Dr. Manfred Gerstenfeld ist Mitglied des Aufsichtsrats des
Jerusalem Center of Public Affairs, dessen Vorsitzender er 12 Jahre lang war.
1 Stephan Miller: Latest polls confirm high level of undecided voters, indicate fall in support for Tzipi Livni. Times of Israel, 11. Januar 2013.
2 Netanyahu maintains comfortable lead in pre-election polls. JTA, 11. Januar 2013.
3 Jonathan Lis/Ophir Bar-Zohar: In surprise move, Netanyahu, Mofaz agree to form unity government, cancel early elections.
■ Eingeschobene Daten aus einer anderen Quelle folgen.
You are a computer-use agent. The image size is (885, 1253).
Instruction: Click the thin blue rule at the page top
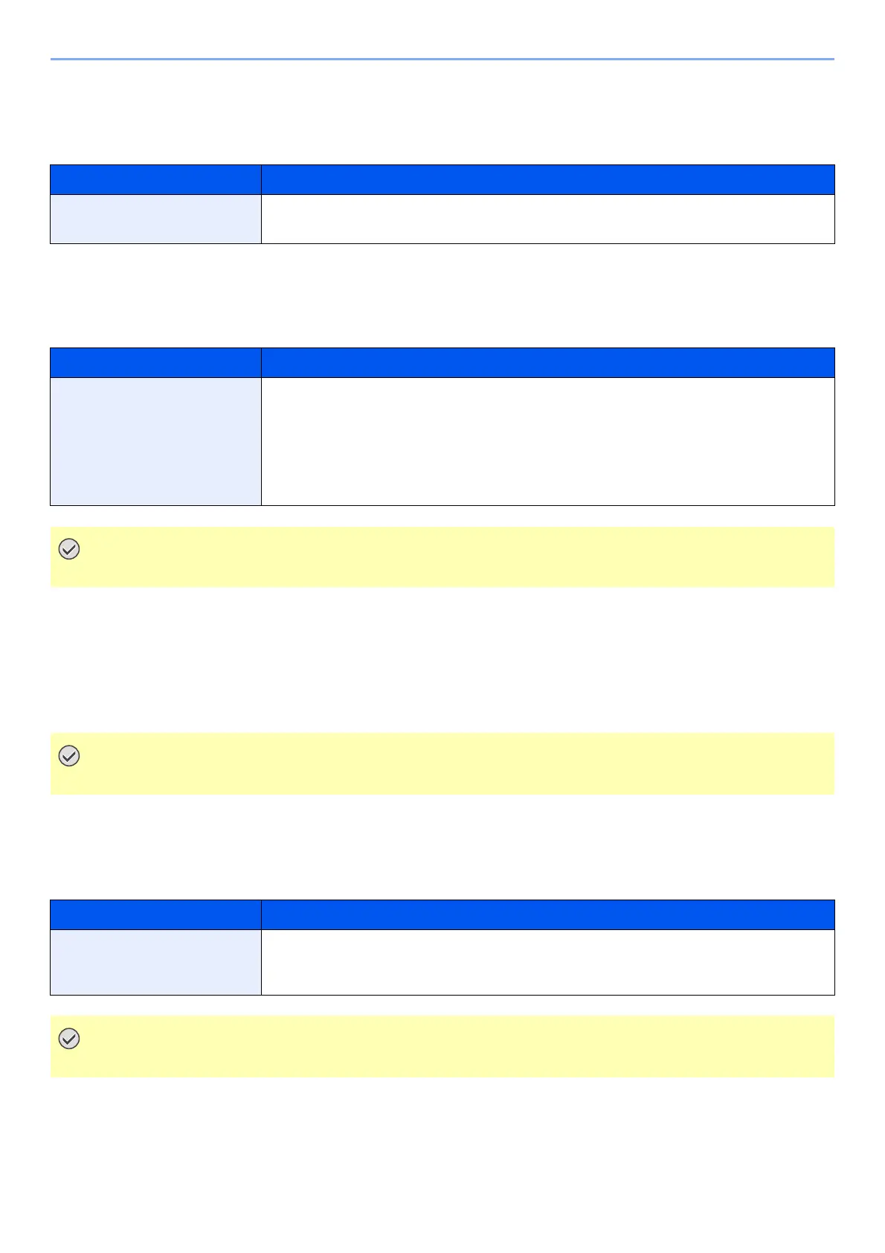pos(442,59)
Ha’aretz, 8. Mai 2012.
4 Yossi Verter: Kadima bolts over draft dispute, shattering coalition after only 70 days. Ha’aretz, 18. Juli 2012.
5 Yaron Druckman: State Comptroller finds misconduct in Harpaz affair. YNetNews, 6. Januar 2013.
6 Shlomo Cesana/Mati Tuchfeld/Avi Cohen: Knives come out in Center-Left after unity meet goes sour. Israel HaYom, 8. Januar 2013.
7 Elad Benari: Netanyahu Criticizes Abbas, Livni Criticizes Netanyahu. Israel National News, 11. Januar 2013.